Dpnews Indonesia || Karawang – Salah satu Oknum ketua RT Kinerjanya Disoroti oleh LSM Laskar NKRI Diduga mementingkan golongannya di Dusun Krajan RT. 020/004 desa Kemiri kecamatan Jayakerta kabupaten Karawang. Rabu, 07/08/204.
Hal tersebut membuat anggota LSM Laskar NKRI Desa Kemiri Fauzi angkat bicara, pada awak media Fauzi menjelaskan bahwa oknum ketua RT tersebut tidak pernah memberikan informasi berdasarkan laporan salah seorang warga.
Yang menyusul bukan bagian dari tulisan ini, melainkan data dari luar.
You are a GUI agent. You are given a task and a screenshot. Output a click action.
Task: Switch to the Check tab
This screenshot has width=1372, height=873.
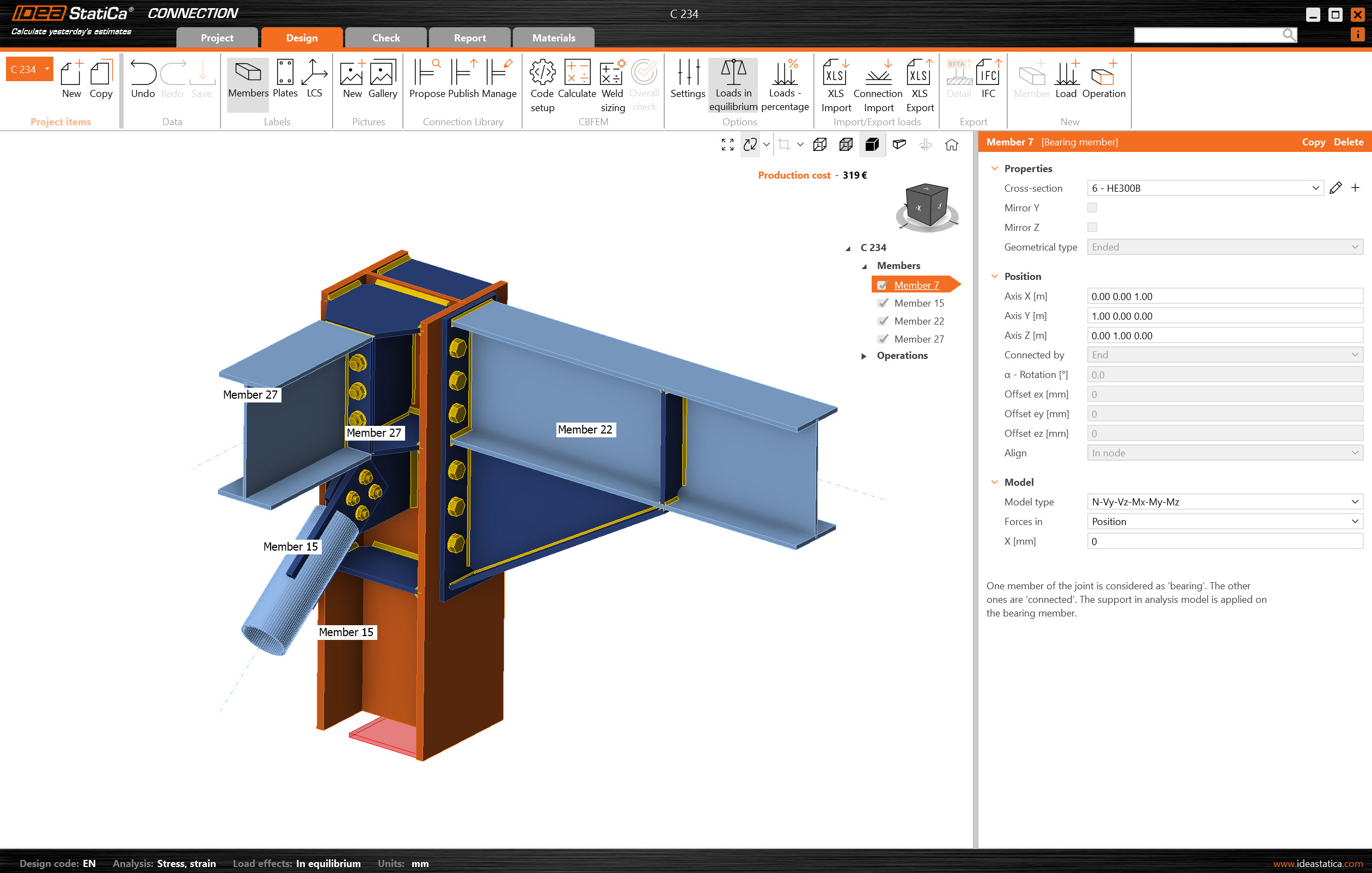(x=385, y=38)
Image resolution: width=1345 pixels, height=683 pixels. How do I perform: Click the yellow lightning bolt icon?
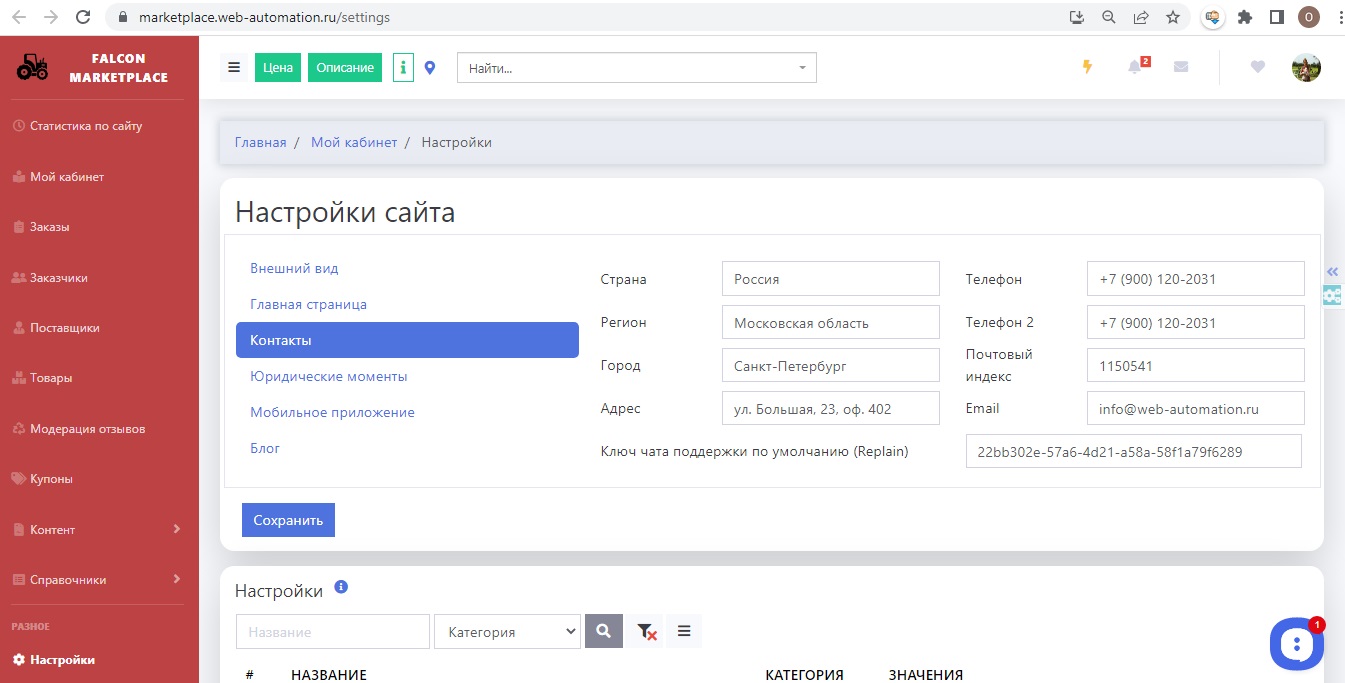coord(1088,67)
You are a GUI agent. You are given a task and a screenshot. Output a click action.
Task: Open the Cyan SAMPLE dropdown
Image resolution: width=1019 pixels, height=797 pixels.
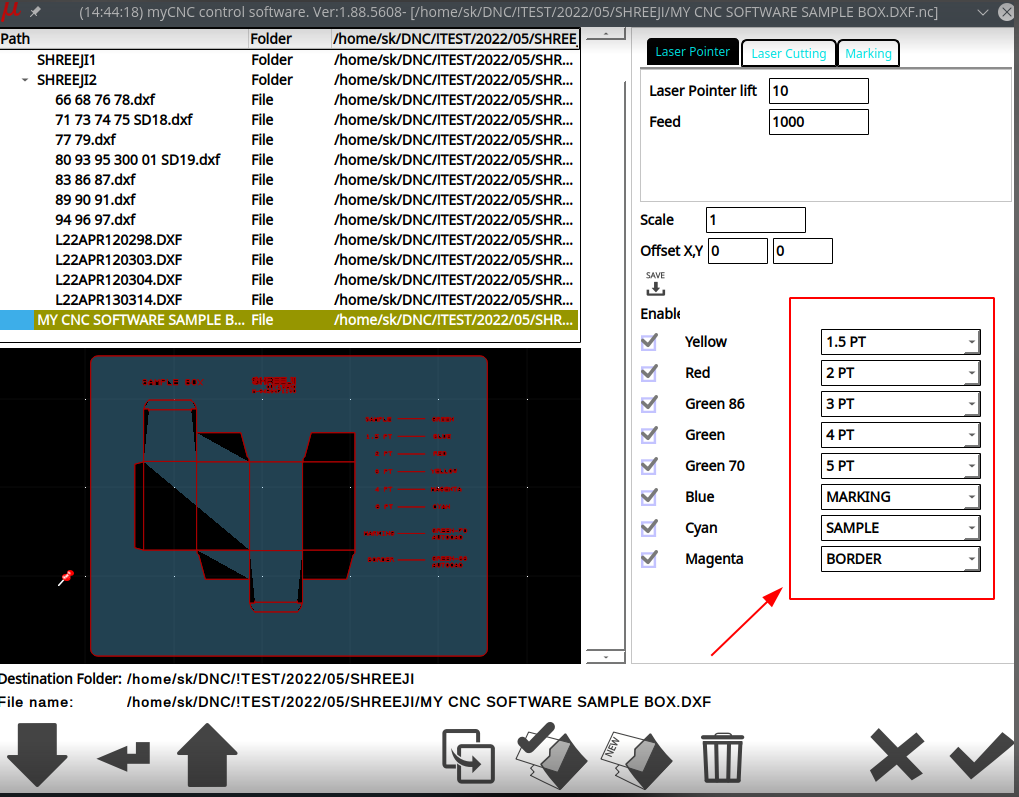[x=900, y=528]
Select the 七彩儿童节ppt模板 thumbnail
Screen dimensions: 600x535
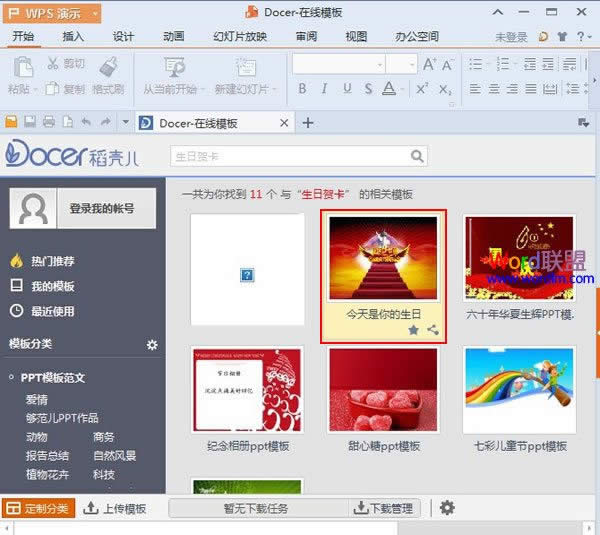click(x=519, y=390)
“Setiap ada kegiatan untuk masyarakat oknum ketua RT tersebut tidak pernah melakukan pemberitahuan pada salah satu warganya pada waktu di tanya hanya diam dan oknum ketua RT ini tidak pantas di sebut memimpin apalagi di jadikan sebagai ketua RT karena tugas seorang RT adalah sebagai pelayan warganya,” jelas Fauzi.
Fauzi selaku sosial kontrol dari LSM Laskar NKRI mendapat laporan dari salah seorang warga bahwa kalau setiap ada turun bantuan pasti warga di minta uang alasannya untuk uang ganti sebagai ongkos bensin dan lain sebagainya.
Menurut Fauzi oknum RT seperti ini tidak pantas berada dalam lingkungan pemerintahan desa, selain suka mementingkan golongan dia juga arogan terhadap warganya.
“Oknum RT ini juga arogan kepada salah satu warganya tiap di tanya soal bantuan selalu menjawab dengan bahasa nada yang keras bukannya pengarahan, oknum yang ini memang tidak pantas di sebut sebagi pelayan masyarakat karena gaji dan fasilitas sudah di anggarkan dari negara untuk di tiap – tiap tingkat desa dan kalau di rasa sebagai pelayan masyarakat kurang, jangan pernah jadi pelayan di pemerintahan untuk masyarakat karena ini bukan bisnis karena ini adalah benar – benar abdi negara yang rela melayan masyarakat ataupun warga. Karena itu fungsi sebagai salah satu tugas abdi negara,” ujar kang Fauzy anggota LSM Laskar NKRI yang ada di desa Kemiri.
Menurut Fauzi iya angkat bicara dalam pemberitaan ini adalah bentuk sosial kontrol sebagai seorang anggota LSM Laskar NKRI di DPC kecamatan Jayakerta.
Fauzi juga berpesan untuk pemdes Kemiri agar lakukan pembinaan agar kinerja ketua RT di pemerintahan desa Kemiri lebih baik dan Kepala desa Kemiri harus melakukan pembinaan pada jajarannya sebagai pelayan masyarakat.
“Saya berharap di setiap desa agar ada pembinaan terhadap ketua RT. Khususnya di desa Kemiri ini di dusun Krajan, karna banyak warga yang mengeluh kepada saya terkait Ketua RT nya,” tutupnya.